Queso is life. Go get you some.

~The Grey

Copper Top and the Grey: It’s Been A Long Time Coming

I have an announcement and a little back story. First, the back story.

When I was 17 years old, I met someone that will ALWAYS be in my life. I spent the summer after my highschool graduation essentially living on her couch. I was so much a part of that particular group of people that I had status at the apartment. The couch was my spot (much like Sheldon) and if I wanted to sit or lay down, others had to move. I slept on that couch, cried on that couch, laughed and sang and acted goofy with my friends on that couch. And I spent the majority of my time with that chic. She and I became fast friends and even though life has taken us in different directions at times, we always come back to our friendship as though no time has passed. She is the inspiration for me starting this blog. She is the inspiration for the name of this blog.
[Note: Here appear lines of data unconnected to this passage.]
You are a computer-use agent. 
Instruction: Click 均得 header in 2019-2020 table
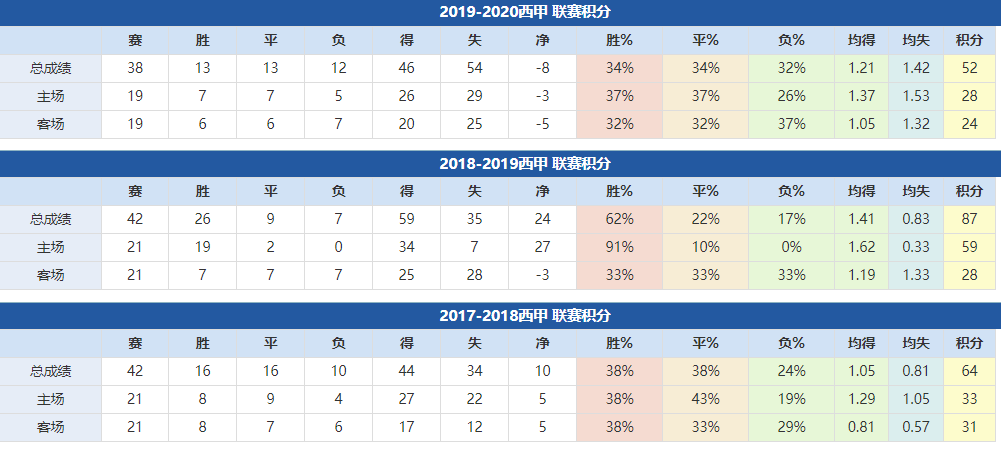(x=861, y=41)
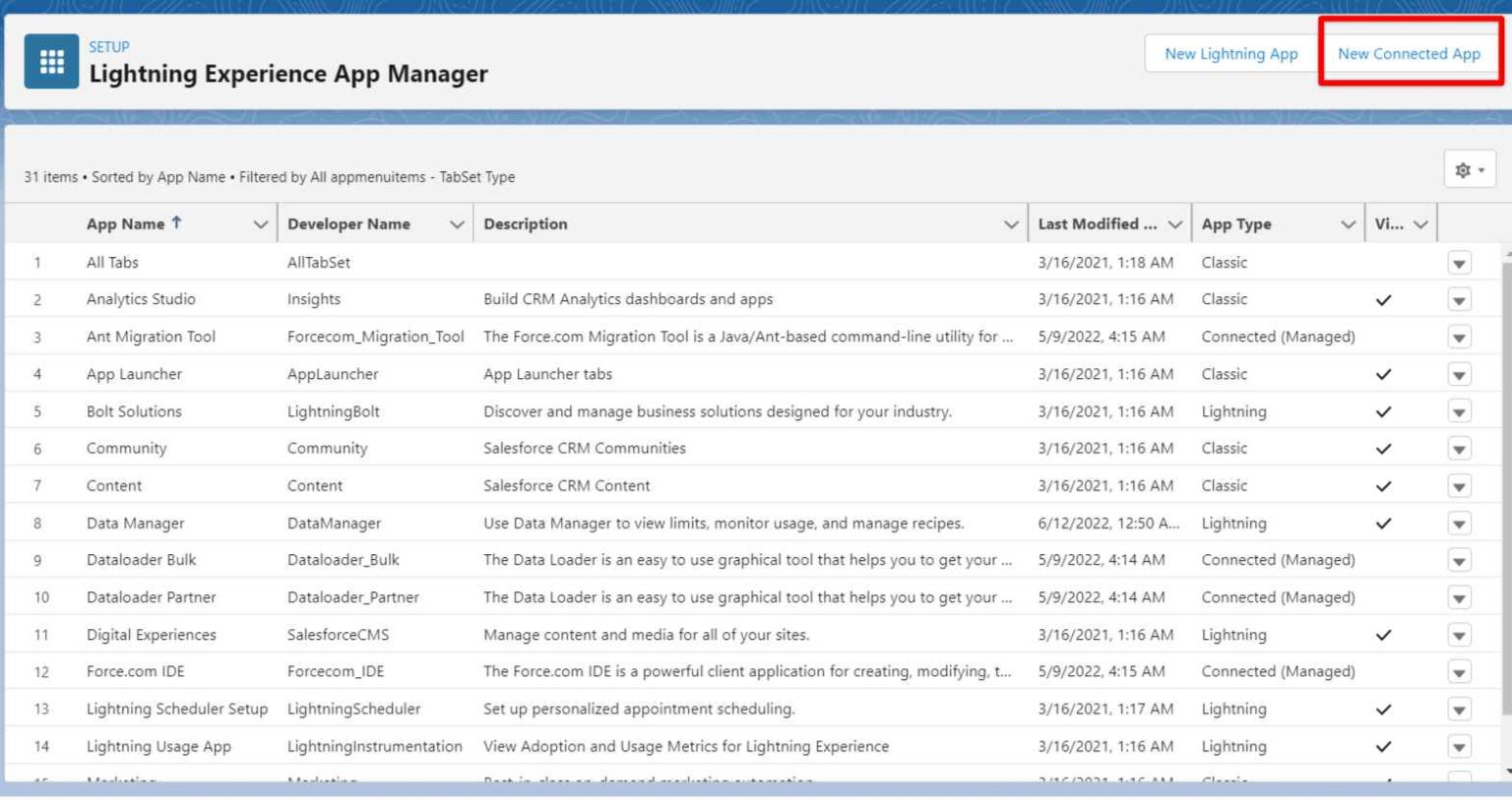Image resolution: width=1512 pixels, height=810 pixels.
Task: Sort by the Last Modified column header
Action: [x=1097, y=224]
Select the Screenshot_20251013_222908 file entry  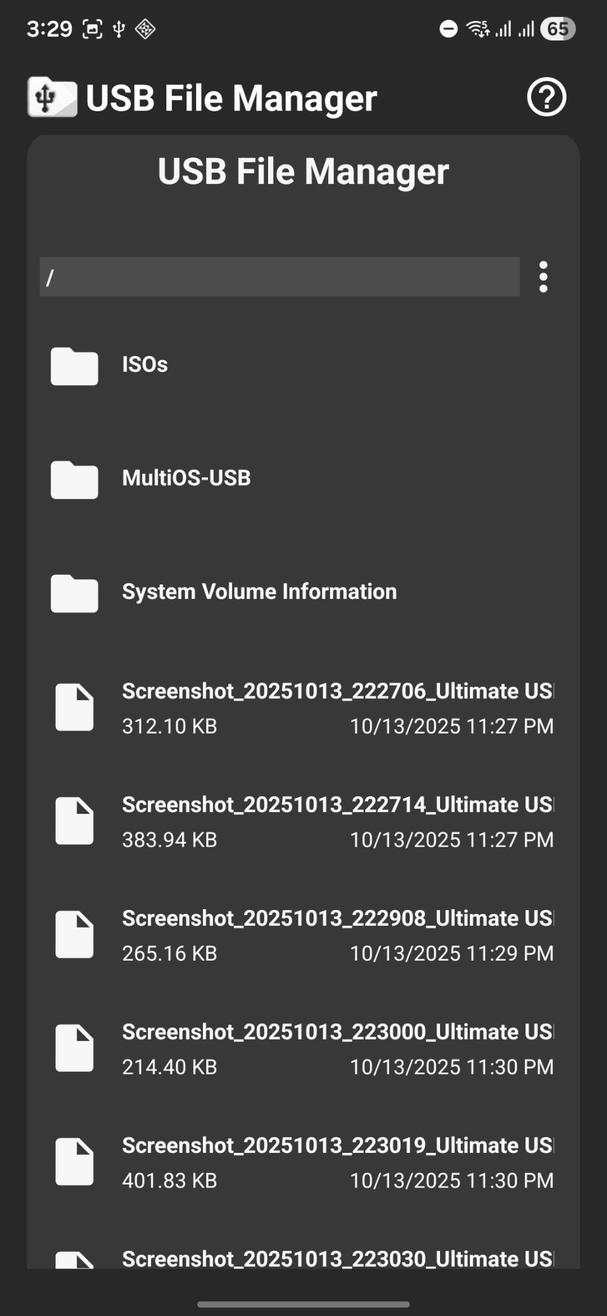coord(300,934)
And now, she is going to be a PART of this blog! <— That was supposed to be the announcement!

I want to extend an extremely warm welcome to my friend, Coppertop. She will be posting, just like me. There will be posts by us individually (We will sign our names to differentiate who wrote what: Her being the Snarky Coppertop and me being The Grey) and then there will be posts that are collaborative and there will be posts that are simply little transcripts of our conversations. We decided last night that our conversations are too ridiculous not to share, so you shall gain some insight into our little corner of crazy. Hopefully you all will cackle like crazy, as we both do.

So hopefully, in the necxt week or two, posting will become more regular again and there will be more entertaining content to enjoy and share.